Text and item location entries:
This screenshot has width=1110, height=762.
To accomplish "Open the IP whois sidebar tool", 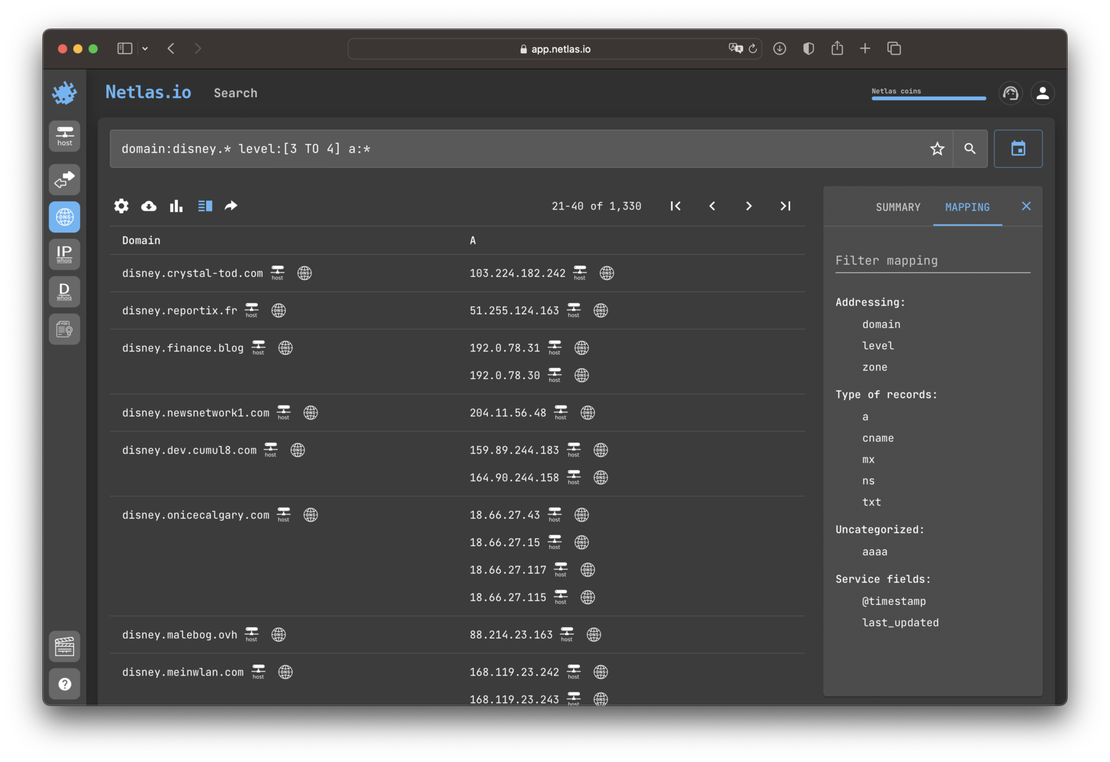I will click(x=65, y=254).
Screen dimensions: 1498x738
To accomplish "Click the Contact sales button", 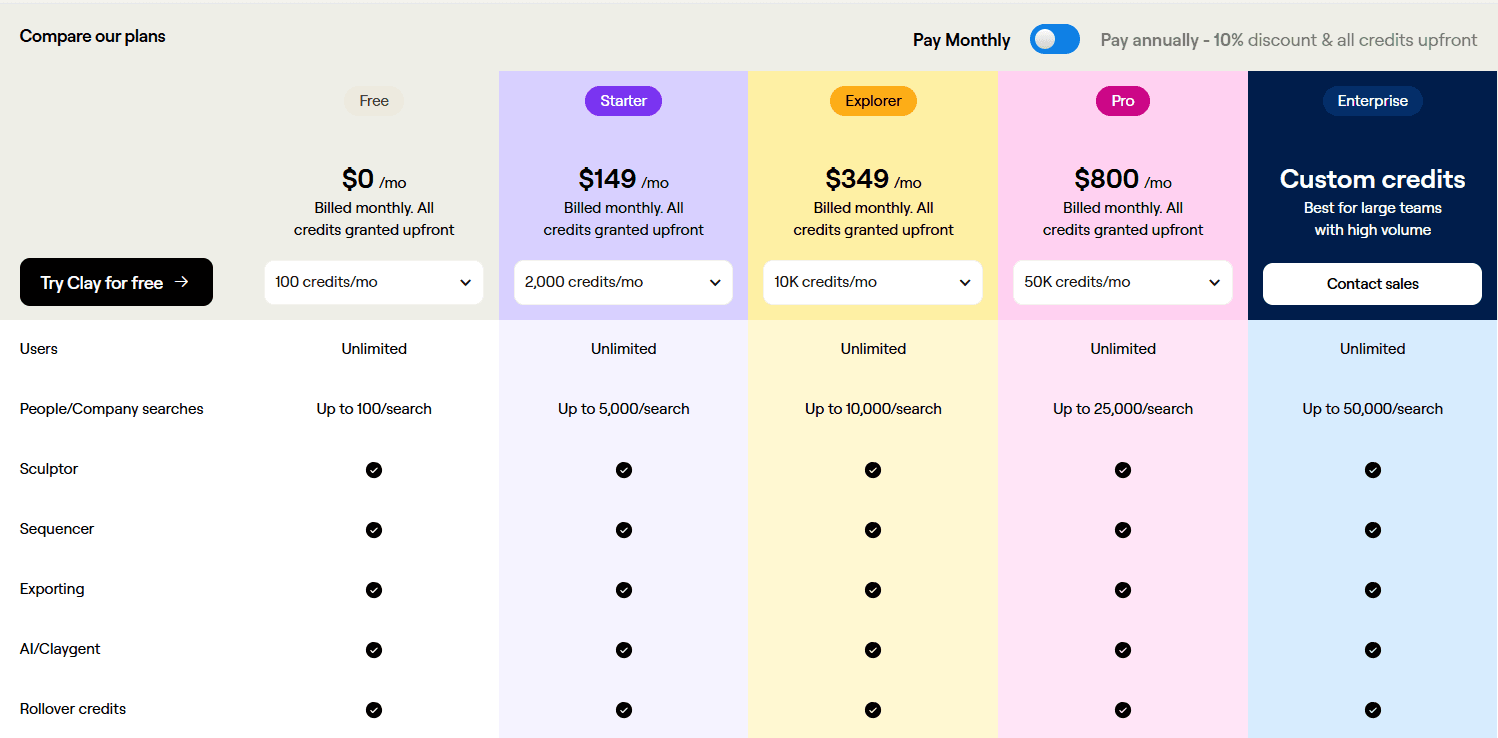I will pos(1372,284).
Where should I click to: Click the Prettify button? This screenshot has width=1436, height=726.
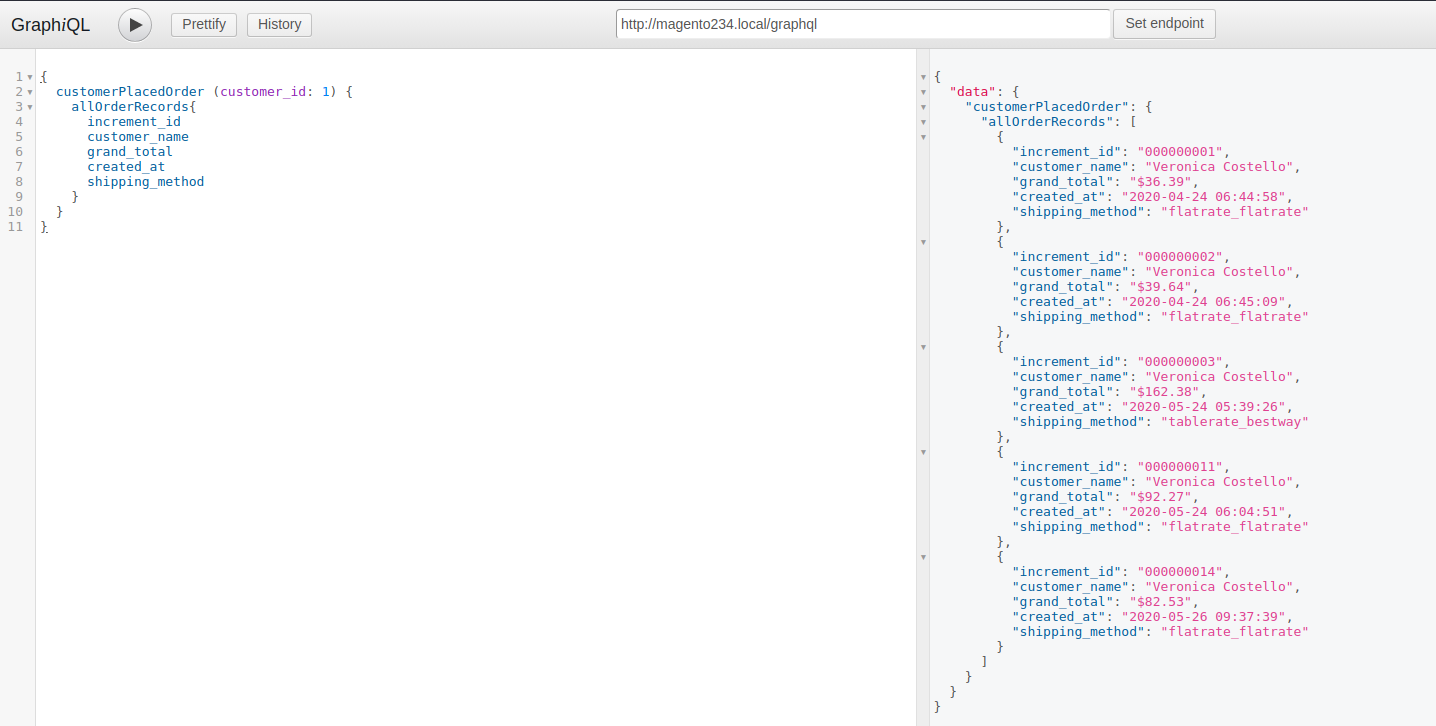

Written instruction:
Count the lines of the records that contain the word "screenshot" and reply with the number alone.

Task answer:
2